» What to work on: Please copy the items word for word, from the line containing "The height and" through the line containing "click(590, 220)", both included, leaving out the pictures.

» Records to process:

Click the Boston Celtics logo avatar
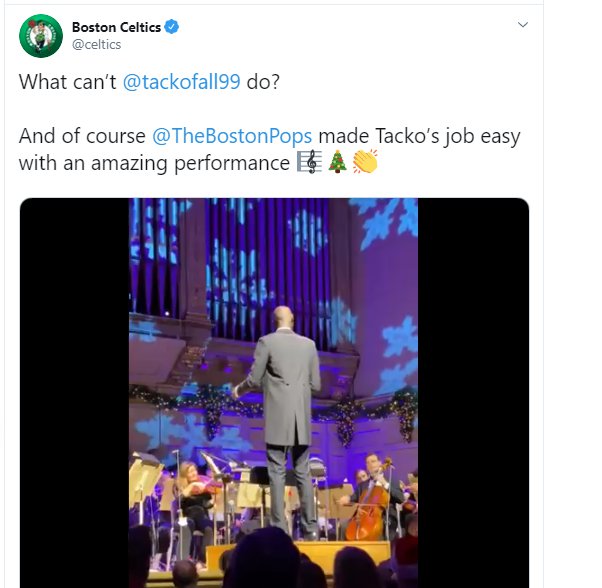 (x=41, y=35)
==
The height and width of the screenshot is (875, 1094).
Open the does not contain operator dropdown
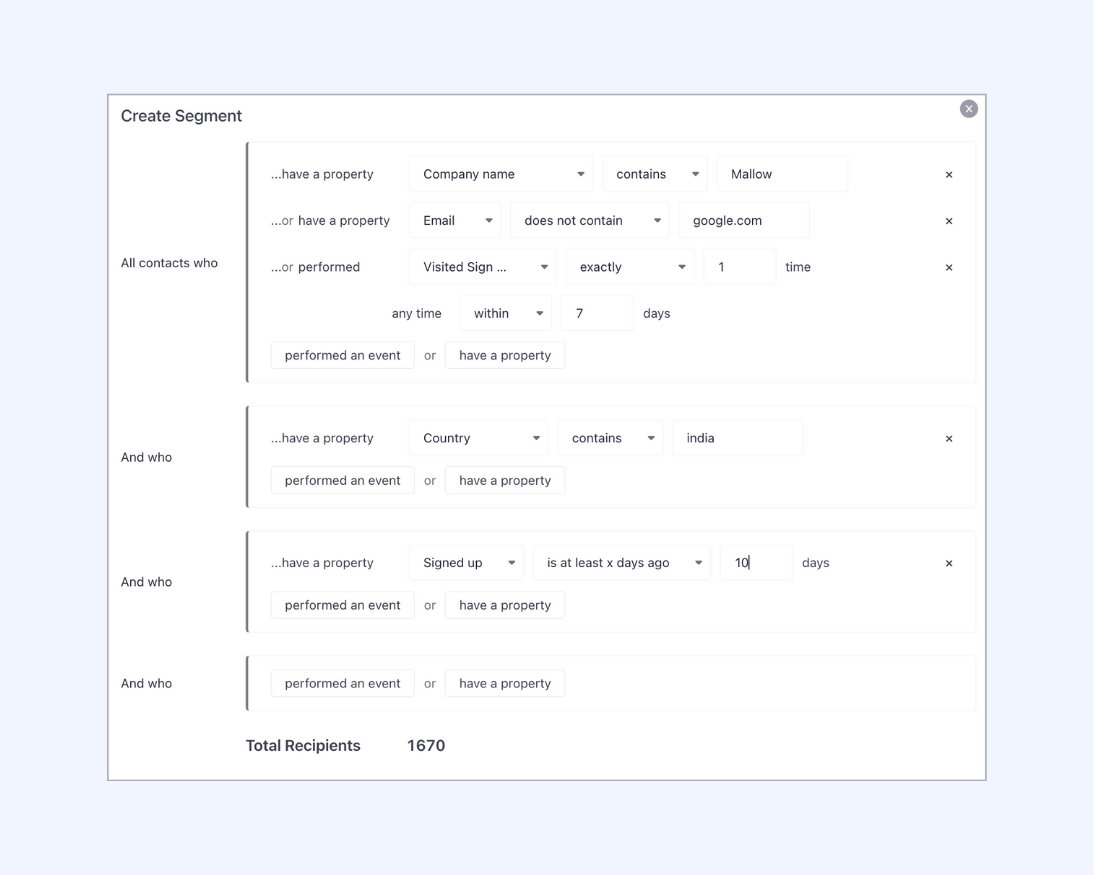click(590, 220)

» Task answer:
The height and width of the screenshot is (875, 1094).
Open the does not contain operator dropdown
click(590, 220)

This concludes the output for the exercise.